[START Exercise inputs]
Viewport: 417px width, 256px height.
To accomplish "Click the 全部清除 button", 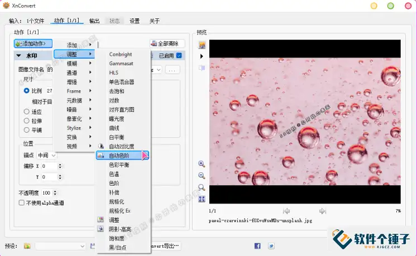I will click(167, 44).
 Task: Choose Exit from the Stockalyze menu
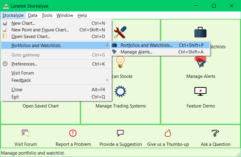[x=15, y=97]
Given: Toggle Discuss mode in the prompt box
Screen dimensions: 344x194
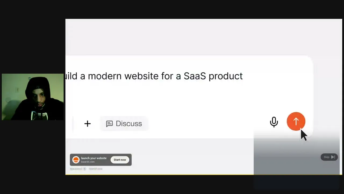Looking at the screenshot, I should [x=124, y=124].
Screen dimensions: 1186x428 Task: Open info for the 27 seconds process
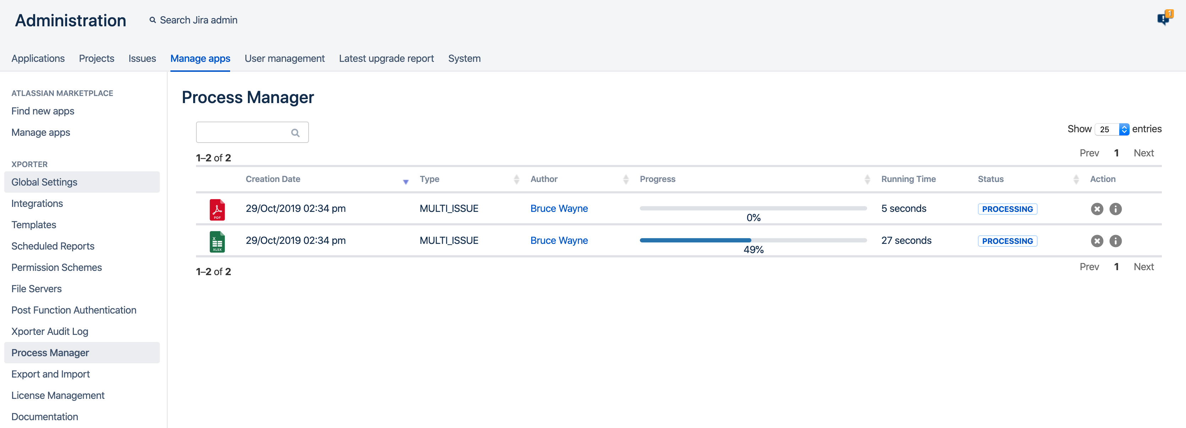pyautogui.click(x=1115, y=241)
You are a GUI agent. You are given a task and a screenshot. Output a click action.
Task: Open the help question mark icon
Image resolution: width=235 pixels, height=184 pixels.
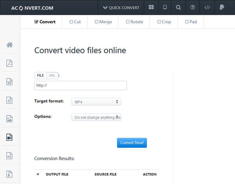point(193,7)
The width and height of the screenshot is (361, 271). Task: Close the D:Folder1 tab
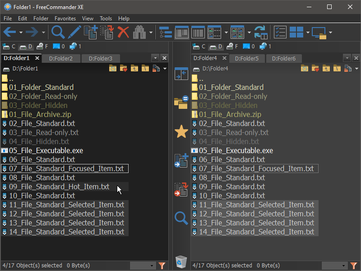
[END Exercise inputs]
Retype the records word for word, starting at the line that contains "Task: Choose Exit from the Stockalyze menu" and going through the end of the records. Leave the pictures out.

 Task: Choose Exit from the Stockalyze menu
[x=15, y=97]
Given: Toggle Discuss mode in the prompt box
Screen dimensions: 344x194
Looking at the screenshot, I should [x=124, y=124].
Screen dimensions: 1186x428 Task: Open info for the 27 seconds process
pyautogui.click(x=1115, y=241)
You are a GUI agent. You are given a task and a screenshot. Output a click action.
Task: Open the help question mark icon
Image resolution: width=235 pixels, height=184 pixels.
point(193,7)
The width and height of the screenshot is (361, 271). Task: Close the D:Folder1 tab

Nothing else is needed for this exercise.